Domino’s just bumped Pizza Hut in the number one spot in terms of global sales for 2018. Completing the top five pizza restaurants are Little Caesars, Papa John’s, and California Pizza Kitchen. But America’s love affair with pizza started with Gennaro Lombardi in 1905 when he opened the first pizza joint called Lombardi’s Pizza. Lombardi shut down in 1984, but Gennaro’s grandson re-opened the place in a different location ten years later.
The food business is perhaps one of the most commonly explored possibilities by entrepreneurs. Whether you are starting a salad bar from scratch, acquiring a QSR franchise for a cookie business, or setting up your pizza place, the restaurant industry offers great potential.
If you’re venturing into the pizzeria business, you can consider the following discussion as a guide:
A Brief History
Italians making their way through Ellis Islands, Lombardi’s family being one of them, brought America their culinary culture as many immigrants have done.
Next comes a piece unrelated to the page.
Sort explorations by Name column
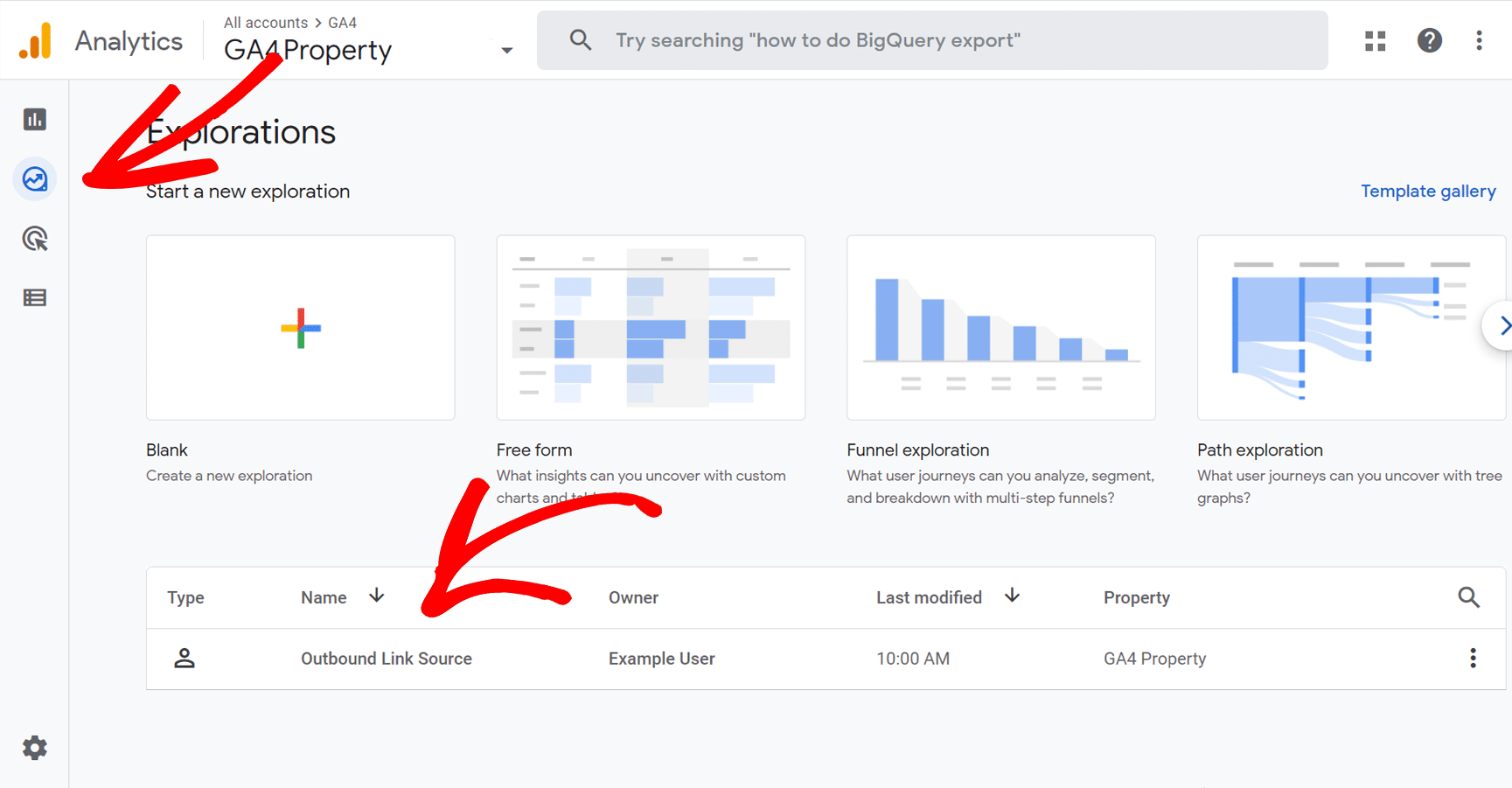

Lombardi started a grocery store in 1897 and sold tomato pies, a thin crust bread with toppings very similar to the pizza we know today to nearby factory workers. Five years later, a similar restaurant would open in New Jersey. By 1939, this Italian food concept would make its way to Los Angeles and conquer the entire west coast.
Today, the estimate is that there are now more than 96,600 pizza businesses across America. As of March 2019, the pizza industry already recorded $47 billion in revenue, and it is employing more than one million people. The growth rate is at 1.6% for the past five years.
These figures and America’s love for this classic Italian dish might make investing in a pizza restaurant a good idea.
Starting the Business
The pizza industry is expected to grow. A recent survey reports that overall sales are increasing, and around 83% of restaurants and takeaway patrons are eating pizza once every month. Here are a few more things to consider when starting your pizza business:
- Operating options. The franchise option allows you to work on a proven and tested concept. It’s like a turn-key solution with branding, marketing strategy, and equipment ready for you to run. There is a fee you need to pay; you also share your profits. Because of the brand and reputation, 2018 sales for this option was reportedly 70% higher than independently owned pizza businesses, which is your second option. With this second option, you start from scratch—from developing your menu to planning your marketing strategy to building your brand. It takes plenty of effort, but all the profits are yours.
- Knowledge is power. Learn how to make pizza by going to a culinary school, or you can learn by experience through apprenticeship. You can translate the knowledge you will gain from either of these methods by offering a diverse menu. Studying at a culinary school allows you to learn other dishes which you can introduce to your restaurant. While some customers will love your pizza, others will be seeking some variety in your menu offerings.
- Your menu. Once you’ve already gained knowledge, make delicious pizza and make them the centerpiece of your menu. Strive to offer something unique since the competition will be fierce. Tell a story to drive what makes you unique, like how your toppings are supplied fresh by local farmers.
A business plan will, of course, outline your financial requirements and your marketing plans. You also need to consider your selling channels, like ordering online and by phone for deliveries. Make eCommerce technology work for you. These essential suggestions will help you start your pizza business.